EXERCISE AIM » Reproduce the opening lines of the records exactly, please, stopping after the line that contains "Контакты (595, 213)".

MATERIAL FOR THIS EXERCISE »

....

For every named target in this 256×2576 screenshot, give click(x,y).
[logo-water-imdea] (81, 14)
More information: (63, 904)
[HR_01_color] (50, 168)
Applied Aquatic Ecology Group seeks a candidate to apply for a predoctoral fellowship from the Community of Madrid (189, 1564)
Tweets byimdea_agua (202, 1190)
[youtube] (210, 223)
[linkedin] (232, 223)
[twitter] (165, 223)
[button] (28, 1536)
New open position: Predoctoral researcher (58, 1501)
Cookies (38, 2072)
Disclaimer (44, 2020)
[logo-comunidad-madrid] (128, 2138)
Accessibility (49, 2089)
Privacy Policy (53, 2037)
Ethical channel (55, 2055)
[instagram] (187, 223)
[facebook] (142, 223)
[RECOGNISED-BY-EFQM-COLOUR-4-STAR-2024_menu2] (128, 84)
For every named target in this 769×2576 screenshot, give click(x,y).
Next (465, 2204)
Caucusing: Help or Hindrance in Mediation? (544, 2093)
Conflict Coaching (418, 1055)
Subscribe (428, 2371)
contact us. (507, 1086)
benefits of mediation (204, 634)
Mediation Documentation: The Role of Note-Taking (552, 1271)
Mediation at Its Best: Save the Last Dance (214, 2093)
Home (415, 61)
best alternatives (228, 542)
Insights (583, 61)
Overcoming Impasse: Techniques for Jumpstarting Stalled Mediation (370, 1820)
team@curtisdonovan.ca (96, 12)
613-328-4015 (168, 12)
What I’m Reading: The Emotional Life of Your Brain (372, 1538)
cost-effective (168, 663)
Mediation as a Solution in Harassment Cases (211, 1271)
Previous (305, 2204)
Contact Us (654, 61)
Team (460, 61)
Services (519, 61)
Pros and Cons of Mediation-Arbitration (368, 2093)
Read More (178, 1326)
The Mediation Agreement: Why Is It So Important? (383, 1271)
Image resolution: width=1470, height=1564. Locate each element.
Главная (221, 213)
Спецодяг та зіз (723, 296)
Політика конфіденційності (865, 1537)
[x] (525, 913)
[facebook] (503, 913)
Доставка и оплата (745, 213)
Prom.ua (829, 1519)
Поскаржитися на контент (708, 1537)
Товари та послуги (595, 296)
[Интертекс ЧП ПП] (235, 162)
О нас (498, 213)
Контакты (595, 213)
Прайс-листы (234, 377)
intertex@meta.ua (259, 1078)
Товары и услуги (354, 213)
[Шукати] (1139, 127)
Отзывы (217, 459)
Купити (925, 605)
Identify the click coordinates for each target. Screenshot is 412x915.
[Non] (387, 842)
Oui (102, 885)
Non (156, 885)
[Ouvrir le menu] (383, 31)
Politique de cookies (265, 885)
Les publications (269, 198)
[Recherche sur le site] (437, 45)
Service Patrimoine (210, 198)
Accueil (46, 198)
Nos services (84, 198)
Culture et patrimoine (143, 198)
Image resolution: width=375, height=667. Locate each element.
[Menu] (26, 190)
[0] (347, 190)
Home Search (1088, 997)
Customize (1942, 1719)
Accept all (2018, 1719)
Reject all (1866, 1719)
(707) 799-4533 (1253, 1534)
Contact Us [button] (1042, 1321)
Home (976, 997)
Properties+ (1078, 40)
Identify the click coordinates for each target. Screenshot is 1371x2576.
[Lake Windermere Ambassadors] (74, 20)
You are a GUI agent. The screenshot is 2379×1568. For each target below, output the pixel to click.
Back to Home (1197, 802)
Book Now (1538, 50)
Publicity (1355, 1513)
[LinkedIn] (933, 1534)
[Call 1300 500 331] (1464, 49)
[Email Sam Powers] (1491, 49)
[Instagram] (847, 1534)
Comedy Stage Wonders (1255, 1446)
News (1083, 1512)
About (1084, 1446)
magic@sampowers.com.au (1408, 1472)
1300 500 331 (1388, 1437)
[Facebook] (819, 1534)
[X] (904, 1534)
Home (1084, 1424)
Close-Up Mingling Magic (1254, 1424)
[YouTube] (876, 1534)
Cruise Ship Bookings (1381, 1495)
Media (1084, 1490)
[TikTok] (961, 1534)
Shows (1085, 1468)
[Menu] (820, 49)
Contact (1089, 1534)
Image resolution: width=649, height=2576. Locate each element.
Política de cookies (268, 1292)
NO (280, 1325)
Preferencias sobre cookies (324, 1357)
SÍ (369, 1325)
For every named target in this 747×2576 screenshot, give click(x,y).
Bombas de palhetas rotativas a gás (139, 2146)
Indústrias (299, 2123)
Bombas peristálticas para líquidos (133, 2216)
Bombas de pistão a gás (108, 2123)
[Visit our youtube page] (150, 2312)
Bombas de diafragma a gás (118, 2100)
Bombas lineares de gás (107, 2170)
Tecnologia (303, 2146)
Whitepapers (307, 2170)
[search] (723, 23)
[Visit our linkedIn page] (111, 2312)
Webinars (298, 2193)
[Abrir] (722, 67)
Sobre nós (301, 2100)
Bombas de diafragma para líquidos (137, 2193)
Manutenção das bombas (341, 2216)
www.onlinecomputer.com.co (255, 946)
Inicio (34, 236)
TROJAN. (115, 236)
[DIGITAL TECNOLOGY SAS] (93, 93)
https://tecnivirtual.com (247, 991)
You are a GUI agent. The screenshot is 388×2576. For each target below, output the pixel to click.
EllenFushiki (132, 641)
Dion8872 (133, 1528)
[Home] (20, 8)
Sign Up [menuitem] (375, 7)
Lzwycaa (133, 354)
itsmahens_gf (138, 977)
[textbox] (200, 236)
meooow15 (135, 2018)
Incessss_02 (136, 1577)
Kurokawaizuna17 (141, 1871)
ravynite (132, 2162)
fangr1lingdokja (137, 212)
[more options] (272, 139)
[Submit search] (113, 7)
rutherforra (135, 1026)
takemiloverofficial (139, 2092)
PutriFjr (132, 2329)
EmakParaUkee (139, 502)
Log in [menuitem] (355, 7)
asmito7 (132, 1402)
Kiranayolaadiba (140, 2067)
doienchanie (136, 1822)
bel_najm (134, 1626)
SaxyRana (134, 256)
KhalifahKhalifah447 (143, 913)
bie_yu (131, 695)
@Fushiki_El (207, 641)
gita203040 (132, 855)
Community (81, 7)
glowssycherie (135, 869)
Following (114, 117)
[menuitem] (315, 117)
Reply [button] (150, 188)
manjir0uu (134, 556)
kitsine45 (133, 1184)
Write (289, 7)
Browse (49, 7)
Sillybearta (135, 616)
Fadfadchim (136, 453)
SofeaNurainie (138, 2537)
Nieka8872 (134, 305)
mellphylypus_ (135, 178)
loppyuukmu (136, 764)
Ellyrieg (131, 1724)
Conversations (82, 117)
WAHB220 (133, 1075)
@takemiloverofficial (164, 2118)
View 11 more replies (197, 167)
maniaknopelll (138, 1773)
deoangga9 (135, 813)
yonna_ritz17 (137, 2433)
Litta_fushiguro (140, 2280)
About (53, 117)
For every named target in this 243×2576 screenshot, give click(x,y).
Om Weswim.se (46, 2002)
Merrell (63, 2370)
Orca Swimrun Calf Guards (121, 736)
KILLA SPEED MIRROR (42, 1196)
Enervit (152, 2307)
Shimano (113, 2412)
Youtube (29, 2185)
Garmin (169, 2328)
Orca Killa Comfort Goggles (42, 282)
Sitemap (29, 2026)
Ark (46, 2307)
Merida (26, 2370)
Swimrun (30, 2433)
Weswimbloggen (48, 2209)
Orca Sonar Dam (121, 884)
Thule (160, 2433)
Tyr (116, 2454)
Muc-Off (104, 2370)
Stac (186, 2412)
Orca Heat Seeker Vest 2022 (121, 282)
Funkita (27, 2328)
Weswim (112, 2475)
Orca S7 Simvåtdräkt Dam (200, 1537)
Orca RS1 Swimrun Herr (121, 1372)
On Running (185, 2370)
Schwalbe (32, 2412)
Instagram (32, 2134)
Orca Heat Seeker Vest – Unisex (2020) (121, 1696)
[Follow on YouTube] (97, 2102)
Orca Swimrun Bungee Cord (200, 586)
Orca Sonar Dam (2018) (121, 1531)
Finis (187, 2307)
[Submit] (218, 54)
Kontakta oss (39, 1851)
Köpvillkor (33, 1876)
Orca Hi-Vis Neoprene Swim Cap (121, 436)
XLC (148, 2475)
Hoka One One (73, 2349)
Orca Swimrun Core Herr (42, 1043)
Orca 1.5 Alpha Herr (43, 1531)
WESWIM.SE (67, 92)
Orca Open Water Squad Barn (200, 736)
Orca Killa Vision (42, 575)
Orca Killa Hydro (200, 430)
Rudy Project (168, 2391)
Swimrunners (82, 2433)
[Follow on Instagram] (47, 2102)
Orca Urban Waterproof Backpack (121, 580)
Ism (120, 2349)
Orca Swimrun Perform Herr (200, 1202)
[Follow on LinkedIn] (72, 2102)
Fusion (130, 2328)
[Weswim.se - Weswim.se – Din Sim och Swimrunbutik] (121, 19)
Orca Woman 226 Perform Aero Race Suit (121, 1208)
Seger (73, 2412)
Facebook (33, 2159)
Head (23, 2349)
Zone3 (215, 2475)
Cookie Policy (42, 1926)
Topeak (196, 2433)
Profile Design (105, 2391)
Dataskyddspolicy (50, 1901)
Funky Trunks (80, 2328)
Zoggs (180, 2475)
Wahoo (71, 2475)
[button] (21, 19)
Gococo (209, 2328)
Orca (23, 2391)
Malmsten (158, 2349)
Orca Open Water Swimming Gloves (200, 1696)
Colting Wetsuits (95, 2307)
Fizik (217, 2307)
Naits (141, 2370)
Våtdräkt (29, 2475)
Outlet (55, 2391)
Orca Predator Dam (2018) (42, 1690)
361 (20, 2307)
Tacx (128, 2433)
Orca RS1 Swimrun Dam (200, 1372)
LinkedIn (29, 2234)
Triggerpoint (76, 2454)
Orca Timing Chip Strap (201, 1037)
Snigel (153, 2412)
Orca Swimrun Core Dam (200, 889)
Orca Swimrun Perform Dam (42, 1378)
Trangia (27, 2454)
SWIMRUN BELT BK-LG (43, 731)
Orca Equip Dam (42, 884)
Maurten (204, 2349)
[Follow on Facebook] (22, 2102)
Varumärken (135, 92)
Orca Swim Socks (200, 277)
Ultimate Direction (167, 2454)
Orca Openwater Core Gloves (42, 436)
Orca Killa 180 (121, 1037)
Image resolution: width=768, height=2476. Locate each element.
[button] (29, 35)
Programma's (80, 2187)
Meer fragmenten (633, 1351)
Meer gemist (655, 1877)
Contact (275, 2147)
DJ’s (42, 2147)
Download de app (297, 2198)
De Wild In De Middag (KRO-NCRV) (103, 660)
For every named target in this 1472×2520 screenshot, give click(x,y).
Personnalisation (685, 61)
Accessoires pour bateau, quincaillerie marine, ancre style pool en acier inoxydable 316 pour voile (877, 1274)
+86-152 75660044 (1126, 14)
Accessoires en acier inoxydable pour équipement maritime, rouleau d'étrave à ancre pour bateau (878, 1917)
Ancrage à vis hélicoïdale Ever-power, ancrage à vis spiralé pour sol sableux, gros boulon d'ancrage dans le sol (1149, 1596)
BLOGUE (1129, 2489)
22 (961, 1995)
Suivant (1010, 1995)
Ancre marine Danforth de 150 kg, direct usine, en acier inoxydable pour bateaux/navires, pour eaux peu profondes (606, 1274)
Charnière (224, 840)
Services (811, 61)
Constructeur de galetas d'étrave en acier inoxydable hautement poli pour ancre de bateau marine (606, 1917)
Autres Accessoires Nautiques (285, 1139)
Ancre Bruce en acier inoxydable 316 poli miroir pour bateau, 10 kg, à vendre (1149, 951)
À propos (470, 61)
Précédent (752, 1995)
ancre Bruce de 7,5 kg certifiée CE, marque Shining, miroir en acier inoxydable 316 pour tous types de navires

....

SOLUTION FOR THIS TASK »
For every named target in this 256×2576 screenshot, give click(x,y).
[logo-water-imdea] (81, 14)
More information: (63, 904)
[HR_01_color] (50, 168)
Applied Aquatic Ecology Group seeks a candidate to apply for a predoctoral fellowship from the Community of Madrid (189, 1564)
Tweets byimdea_agua (202, 1190)
[youtube] (210, 223)
[linkedin] (232, 223)
[twitter] (165, 223)
[button] (28, 1536)
New open position: Predoctoral researcher (58, 1501)
Cookies (38, 2072)
Disclaimer (44, 2020)
[logo-comunidad-madrid] (128, 2138)
Accessibility (49, 2089)
Privacy Policy (53, 2037)
Ethical channel (55, 2055)
[instagram] (187, 223)
[facebook] (142, 223)
[RECOGNISED-BY-EFQM-COLOUR-4-STAR-2024_menu2] (128, 84)
For every named target in this 769×2576 screenshot, give click(x,y).
Next (465, 2204)
Caucusing: Help or Hindrance in Mediation? (544, 2093)
Conflict Coaching (418, 1055)
Subscribe (428, 2371)
contact us. (507, 1086)
benefits of mediation (204, 634)
Mediation Documentation: The Role of Note-Taking (552, 1271)
Mediation at Its Best: Save the Last Dance (214, 2093)
Home (415, 61)
best alternatives (228, 542)
Insights (583, 61)
Overcoming Impasse: Techniques for Jumpstarting Stalled Mediation (370, 1820)
team@curtisdonovan.ca (96, 12)
613-328-4015 (168, 12)
What I’m Reading: The Emotional Life of Your Brain (372, 1538)
cost-effective (168, 663)
Mediation as a Solution in Harassment Cases (211, 1271)
Previous (305, 2204)
Contact Us (654, 61)
Team (460, 61)
Services (519, 61)
Pros and Cons of Mediation-Arbitration (368, 2093)
Read More (178, 1326)
The Mediation Agreement: Why Is It So Important? (383, 1271)
Image resolution: width=1470, height=1564. Locate each element.
Главная (221, 213)
Спецодяг та зіз (723, 296)
Політика конфіденційності (865, 1537)
[x] (525, 913)
[facebook] (503, 913)
Доставка и оплата (745, 213)
Prom.ua (829, 1519)
Поскаржитися на контент (708, 1537)
Товари та послуги (595, 296)
[Интертекс ЧП ПП] (235, 162)
О нас (498, 213)
Контакты (595, 213)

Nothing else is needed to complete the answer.